#### What is expected
Filter the records below for the word "highlighted". Keep each line that has it.

#### Working data
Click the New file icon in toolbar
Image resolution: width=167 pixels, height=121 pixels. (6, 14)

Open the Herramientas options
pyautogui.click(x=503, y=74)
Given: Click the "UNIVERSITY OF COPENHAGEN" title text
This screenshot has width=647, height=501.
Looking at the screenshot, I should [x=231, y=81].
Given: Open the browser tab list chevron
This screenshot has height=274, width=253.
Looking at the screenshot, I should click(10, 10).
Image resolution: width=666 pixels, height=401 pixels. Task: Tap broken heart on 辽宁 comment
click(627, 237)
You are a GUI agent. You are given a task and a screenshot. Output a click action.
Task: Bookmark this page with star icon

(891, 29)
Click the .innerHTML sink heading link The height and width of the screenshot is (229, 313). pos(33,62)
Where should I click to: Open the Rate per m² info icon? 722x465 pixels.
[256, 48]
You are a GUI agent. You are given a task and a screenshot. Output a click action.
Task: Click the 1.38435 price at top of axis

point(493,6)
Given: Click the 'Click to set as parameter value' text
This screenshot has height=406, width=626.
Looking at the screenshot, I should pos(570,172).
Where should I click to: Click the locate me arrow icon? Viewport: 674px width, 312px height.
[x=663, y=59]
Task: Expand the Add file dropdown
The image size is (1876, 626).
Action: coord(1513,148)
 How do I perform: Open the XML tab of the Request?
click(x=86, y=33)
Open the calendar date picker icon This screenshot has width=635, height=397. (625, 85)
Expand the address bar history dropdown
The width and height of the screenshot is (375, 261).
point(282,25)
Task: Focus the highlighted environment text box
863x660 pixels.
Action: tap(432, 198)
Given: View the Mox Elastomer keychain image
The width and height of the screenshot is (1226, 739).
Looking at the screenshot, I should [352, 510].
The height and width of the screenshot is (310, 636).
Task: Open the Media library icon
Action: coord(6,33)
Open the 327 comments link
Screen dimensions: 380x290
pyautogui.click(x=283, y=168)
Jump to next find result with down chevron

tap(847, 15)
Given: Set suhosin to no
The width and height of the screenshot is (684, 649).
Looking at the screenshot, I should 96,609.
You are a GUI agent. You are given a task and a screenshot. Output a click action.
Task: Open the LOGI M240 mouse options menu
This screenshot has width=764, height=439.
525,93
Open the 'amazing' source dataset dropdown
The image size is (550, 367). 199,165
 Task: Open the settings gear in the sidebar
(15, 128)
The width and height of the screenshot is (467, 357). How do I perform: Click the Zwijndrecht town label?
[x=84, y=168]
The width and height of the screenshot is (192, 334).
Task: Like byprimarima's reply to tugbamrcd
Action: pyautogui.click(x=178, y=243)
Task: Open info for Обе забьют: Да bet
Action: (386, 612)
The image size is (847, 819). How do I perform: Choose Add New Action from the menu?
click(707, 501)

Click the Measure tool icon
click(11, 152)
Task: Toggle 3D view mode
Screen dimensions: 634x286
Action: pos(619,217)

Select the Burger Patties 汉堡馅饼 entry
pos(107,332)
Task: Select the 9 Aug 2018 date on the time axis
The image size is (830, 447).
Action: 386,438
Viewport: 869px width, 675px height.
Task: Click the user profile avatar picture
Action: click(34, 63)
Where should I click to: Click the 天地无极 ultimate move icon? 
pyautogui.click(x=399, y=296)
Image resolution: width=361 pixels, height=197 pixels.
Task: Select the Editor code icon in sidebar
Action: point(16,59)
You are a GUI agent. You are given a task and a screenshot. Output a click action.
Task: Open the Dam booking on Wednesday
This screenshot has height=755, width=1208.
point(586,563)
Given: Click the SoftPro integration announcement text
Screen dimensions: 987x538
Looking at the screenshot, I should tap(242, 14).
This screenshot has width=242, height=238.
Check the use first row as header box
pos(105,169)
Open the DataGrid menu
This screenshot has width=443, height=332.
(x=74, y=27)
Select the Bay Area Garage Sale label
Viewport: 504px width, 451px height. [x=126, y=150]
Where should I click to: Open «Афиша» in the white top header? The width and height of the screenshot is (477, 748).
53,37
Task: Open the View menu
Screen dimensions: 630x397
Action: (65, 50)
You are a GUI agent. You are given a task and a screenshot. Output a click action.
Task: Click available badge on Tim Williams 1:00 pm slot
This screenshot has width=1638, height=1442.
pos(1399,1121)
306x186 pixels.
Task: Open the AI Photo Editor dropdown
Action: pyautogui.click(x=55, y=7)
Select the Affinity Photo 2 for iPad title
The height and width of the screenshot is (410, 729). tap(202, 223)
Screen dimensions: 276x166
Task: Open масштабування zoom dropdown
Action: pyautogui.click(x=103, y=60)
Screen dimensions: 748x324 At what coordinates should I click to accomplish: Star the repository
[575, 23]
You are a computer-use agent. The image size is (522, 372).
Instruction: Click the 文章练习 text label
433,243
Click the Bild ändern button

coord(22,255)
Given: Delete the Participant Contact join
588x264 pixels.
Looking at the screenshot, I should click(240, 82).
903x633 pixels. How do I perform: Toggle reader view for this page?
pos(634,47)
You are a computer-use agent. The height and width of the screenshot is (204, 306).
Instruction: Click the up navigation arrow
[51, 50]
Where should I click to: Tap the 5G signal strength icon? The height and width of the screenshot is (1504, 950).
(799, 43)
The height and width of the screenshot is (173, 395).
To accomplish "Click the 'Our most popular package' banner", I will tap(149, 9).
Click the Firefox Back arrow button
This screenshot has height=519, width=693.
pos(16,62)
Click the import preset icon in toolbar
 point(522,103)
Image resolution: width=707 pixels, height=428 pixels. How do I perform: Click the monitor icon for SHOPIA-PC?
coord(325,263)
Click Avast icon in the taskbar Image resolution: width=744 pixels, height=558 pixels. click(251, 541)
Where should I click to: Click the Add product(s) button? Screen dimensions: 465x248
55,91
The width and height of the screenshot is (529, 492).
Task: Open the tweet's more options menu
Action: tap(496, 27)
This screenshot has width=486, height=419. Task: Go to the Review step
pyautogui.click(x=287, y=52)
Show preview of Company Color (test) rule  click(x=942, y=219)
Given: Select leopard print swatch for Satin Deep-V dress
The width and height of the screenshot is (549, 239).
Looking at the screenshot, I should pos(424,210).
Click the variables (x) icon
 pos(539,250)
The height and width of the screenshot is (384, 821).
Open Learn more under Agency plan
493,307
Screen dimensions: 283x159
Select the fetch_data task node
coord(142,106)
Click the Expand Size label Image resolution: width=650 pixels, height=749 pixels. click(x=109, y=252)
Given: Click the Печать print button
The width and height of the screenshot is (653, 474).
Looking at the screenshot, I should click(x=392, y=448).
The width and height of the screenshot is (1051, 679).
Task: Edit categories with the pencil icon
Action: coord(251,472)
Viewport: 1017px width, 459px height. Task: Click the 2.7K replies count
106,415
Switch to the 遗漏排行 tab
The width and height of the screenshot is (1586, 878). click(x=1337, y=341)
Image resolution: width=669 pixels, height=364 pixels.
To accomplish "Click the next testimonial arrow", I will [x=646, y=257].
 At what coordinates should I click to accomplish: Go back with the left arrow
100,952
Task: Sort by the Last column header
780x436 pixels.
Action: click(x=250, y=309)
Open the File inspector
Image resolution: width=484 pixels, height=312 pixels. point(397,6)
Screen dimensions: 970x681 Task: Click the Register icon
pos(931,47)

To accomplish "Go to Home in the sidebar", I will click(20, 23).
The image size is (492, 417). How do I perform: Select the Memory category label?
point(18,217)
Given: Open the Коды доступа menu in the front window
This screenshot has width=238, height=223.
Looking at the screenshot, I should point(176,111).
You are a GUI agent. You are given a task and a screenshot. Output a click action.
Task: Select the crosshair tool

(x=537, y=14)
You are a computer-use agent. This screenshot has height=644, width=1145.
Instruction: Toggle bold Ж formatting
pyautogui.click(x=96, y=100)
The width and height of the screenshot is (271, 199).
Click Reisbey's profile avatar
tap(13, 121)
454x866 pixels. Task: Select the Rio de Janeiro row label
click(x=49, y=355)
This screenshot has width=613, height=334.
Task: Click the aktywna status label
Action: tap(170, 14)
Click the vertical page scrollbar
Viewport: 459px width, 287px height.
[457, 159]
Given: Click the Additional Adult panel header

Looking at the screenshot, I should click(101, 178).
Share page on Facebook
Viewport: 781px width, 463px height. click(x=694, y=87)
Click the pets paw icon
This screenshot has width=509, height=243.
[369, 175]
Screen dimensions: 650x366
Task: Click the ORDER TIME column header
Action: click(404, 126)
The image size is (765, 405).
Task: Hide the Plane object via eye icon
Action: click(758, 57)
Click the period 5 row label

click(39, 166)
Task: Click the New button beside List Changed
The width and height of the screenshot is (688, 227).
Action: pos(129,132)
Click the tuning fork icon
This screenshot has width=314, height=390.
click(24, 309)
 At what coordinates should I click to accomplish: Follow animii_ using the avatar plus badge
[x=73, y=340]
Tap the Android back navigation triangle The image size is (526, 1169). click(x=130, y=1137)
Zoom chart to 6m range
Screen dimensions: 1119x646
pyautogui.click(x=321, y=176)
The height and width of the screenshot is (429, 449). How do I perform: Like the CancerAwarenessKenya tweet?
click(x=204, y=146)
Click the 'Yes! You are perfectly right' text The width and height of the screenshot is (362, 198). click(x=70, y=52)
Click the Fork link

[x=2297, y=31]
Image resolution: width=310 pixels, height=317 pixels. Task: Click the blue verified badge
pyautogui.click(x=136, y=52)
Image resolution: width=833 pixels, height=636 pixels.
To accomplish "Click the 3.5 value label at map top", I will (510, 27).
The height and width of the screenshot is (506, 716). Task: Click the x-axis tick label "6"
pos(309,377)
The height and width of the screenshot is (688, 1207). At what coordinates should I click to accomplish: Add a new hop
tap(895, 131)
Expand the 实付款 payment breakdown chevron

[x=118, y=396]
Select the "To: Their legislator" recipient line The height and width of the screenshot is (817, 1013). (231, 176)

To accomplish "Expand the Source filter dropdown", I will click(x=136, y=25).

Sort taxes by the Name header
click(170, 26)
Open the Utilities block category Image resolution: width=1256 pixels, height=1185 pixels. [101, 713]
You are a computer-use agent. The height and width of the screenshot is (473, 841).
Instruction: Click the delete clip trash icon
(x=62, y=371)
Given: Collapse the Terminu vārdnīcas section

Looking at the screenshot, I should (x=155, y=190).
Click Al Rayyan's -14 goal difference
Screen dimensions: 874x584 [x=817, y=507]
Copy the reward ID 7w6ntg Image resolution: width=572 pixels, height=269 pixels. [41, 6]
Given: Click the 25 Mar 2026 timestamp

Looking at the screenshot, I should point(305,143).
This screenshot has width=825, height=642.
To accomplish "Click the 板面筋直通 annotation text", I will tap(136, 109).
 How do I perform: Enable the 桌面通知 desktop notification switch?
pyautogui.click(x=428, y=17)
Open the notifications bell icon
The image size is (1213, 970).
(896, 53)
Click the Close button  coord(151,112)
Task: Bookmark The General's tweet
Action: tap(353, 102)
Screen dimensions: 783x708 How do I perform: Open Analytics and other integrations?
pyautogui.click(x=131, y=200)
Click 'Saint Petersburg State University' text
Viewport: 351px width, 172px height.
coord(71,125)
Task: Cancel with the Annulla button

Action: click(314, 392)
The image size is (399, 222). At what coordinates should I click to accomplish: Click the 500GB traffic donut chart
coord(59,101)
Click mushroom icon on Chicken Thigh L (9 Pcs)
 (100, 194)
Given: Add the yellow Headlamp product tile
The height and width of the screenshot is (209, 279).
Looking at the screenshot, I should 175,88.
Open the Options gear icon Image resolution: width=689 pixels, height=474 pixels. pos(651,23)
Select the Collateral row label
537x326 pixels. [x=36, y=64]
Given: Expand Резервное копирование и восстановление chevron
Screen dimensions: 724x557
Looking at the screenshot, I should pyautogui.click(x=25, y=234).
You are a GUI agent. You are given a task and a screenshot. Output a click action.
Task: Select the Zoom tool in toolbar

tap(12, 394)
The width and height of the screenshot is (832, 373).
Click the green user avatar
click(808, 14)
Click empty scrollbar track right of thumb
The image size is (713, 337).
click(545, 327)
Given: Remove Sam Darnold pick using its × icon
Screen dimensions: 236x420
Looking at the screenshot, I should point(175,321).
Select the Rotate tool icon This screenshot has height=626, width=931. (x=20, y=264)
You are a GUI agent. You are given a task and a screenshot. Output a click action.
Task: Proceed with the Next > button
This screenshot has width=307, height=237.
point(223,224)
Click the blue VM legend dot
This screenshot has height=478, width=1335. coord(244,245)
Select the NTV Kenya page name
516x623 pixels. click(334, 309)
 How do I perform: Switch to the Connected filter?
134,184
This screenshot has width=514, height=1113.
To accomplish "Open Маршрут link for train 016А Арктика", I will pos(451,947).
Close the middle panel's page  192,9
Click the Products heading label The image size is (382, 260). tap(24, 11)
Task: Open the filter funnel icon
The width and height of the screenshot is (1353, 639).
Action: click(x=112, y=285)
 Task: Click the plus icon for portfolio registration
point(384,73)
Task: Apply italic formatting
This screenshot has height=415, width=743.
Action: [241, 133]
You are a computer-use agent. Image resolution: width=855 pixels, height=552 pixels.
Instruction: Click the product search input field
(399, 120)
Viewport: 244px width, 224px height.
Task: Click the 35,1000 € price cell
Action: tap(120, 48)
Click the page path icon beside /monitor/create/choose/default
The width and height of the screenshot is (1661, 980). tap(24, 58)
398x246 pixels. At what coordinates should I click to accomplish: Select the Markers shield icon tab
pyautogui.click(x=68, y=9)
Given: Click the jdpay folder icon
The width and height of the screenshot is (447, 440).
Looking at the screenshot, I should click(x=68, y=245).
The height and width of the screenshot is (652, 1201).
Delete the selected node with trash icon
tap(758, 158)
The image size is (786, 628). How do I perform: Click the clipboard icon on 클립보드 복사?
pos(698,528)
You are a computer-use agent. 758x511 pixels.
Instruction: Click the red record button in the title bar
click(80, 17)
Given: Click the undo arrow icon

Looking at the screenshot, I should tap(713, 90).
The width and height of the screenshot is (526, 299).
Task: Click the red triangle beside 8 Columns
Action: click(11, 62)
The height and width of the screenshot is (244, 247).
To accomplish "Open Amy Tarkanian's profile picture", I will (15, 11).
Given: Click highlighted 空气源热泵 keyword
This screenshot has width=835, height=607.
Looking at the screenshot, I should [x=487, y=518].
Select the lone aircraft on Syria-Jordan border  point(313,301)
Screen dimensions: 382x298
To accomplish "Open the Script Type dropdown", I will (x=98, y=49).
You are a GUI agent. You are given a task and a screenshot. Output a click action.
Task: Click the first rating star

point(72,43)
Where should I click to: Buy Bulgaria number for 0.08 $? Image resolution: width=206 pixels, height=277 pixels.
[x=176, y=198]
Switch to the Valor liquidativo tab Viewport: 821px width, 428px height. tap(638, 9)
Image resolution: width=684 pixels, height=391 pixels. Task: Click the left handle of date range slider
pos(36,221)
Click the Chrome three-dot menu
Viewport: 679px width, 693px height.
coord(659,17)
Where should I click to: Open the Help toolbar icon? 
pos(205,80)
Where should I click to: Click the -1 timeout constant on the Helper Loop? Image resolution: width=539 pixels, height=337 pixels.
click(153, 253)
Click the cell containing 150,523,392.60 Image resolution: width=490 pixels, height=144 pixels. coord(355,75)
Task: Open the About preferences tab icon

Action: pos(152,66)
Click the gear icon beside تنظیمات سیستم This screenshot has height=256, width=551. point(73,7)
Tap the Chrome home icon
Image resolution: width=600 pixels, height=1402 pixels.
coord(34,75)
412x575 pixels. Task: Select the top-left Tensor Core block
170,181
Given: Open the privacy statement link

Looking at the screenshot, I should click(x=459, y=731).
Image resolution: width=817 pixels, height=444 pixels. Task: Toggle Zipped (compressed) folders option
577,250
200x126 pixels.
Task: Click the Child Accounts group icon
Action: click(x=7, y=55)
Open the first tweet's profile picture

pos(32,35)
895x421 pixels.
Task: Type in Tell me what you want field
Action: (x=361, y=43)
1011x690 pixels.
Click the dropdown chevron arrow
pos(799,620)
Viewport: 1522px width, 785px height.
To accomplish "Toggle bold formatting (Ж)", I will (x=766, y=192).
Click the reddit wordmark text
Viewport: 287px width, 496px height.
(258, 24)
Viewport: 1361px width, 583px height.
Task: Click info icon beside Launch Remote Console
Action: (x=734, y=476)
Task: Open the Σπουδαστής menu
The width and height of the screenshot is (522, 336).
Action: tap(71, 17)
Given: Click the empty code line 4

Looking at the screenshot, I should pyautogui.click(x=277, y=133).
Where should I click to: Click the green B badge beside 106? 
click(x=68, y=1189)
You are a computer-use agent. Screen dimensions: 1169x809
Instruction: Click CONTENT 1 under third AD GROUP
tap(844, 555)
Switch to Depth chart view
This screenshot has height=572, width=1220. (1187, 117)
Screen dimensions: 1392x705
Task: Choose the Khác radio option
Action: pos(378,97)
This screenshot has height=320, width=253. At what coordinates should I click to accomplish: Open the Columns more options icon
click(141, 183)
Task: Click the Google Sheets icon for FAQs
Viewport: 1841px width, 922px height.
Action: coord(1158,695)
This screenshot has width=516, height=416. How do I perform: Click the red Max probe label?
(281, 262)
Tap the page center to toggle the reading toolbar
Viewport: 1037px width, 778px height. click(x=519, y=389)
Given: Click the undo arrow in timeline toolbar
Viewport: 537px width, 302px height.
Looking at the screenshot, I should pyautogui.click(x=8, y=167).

#### Answer space
Task: Focus the highlighted environment text box
Given: Click highlighted 空气源热泵 keyword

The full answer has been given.